データセットのエントリ
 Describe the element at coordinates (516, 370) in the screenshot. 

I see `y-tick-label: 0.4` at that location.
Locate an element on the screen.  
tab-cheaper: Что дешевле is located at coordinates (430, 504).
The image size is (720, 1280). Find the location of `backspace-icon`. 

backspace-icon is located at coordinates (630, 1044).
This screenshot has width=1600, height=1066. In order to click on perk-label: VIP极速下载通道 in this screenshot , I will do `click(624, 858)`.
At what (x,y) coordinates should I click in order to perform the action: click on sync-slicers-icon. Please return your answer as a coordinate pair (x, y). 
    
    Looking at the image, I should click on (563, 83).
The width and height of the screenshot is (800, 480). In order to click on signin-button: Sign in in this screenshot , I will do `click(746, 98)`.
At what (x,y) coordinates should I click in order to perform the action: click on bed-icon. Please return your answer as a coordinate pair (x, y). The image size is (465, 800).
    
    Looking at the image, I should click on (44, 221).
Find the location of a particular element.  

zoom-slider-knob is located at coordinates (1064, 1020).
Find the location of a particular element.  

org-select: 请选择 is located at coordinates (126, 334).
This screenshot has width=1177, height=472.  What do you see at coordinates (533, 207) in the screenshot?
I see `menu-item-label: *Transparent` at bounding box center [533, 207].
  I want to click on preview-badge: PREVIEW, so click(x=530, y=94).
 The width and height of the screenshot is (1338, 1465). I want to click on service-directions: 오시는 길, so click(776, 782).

### 課題
上の行を、空行を除いてすべて「番号」と「内容」の2列からなるMarkdownの表に整形してください。

### 実行結果
| 番号 | 内容 |
|---|---|
| 1 |  Describe the element at coordinates (516, 370) in the screenshot.  |
| 2 | I see `y-tick-label: 0.4` at that location. |
| 3 | Locate an element on the screen.   |
| 4 | tab-cheaper: Что дешевле is located at coordinates (430, 504). |
| 5 | The image size is (720, 1280). Find the location of `backspace-icon`.  |
| 6 | backspace-icon is located at coordinates (630, 1044). |
| 7 | This screenshot has width=1600, height=1066. In order to click on perk-label: VIP极速下载通道 in this screenshot , I will do `click(624, 858)`. |
| 8 | At what (x,y) coordinates should I click in order to perform the action: click on sync-slicers-icon. Please return your answer as a coordinate pair (x, y).  |
| 9 |     Looking at the image, I should click on (563, 83). |
| 10 | The width and height of the screenshot is (800, 480). In order to click on signin-button: Sign in in this screenshot , I will do `click(746, 98)`. |
| 11 | At what (x,y) coordinates should I click in order to perform the action: click on bed-icon. Please return your answer as a coordinate pair (x, y). The image size is (465, 800). |
| 12 |     Looking at the image, I should click on (44, 221). |
| 13 | Find the location of a particular element.   |
| 14 | zoom-slider-knob is located at coordinates (1064, 1020). |
| 15 | Find the location of a particular element.   |
| 16 | org-select: 请选择 is located at coordinates (126, 334). |
| 17 | This screenshot has width=1177, height=472.  What do you see at coordinates (533, 207) in the screenshot? |
| 18 | I see `menu-item-label: *Transparent` at bounding box center [533, 207]. |
| 19 |   I want to click on preview-badge: PREVIEW, so click(x=530, y=94). |
| 20 |  The width and height of the screenshot is (1338, 1465). I want to click on service-directions: 오시는 길, so click(776, 782). |